Every line in the listing below that holds the word "Click" should be returned.

_ _ _ _

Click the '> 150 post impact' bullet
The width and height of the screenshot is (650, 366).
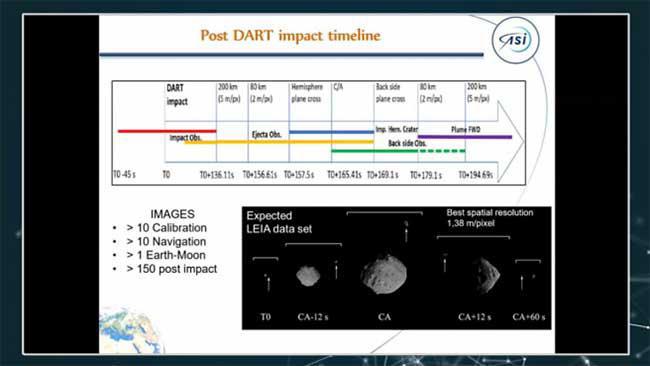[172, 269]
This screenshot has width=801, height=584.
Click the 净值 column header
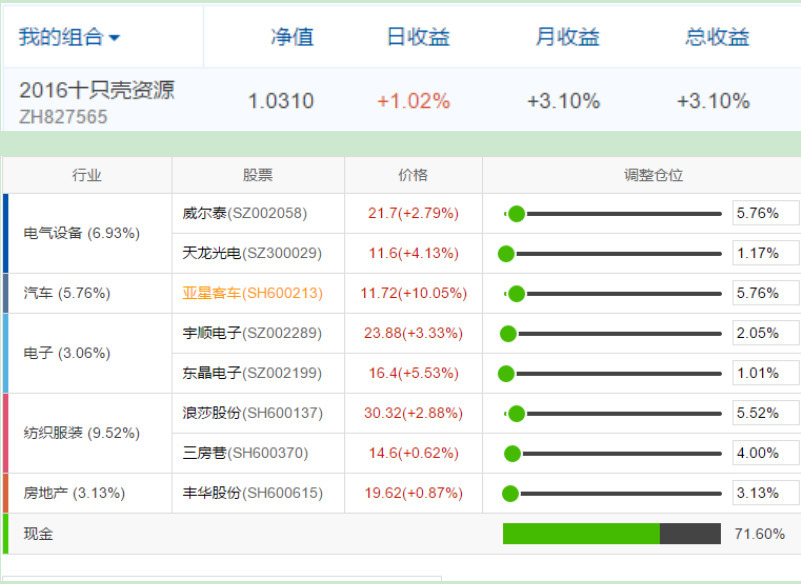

_ _ _ _

• [EXERCISE RESPONSE]
Click the '> 150 post impact' bullet
Click the 净值 column header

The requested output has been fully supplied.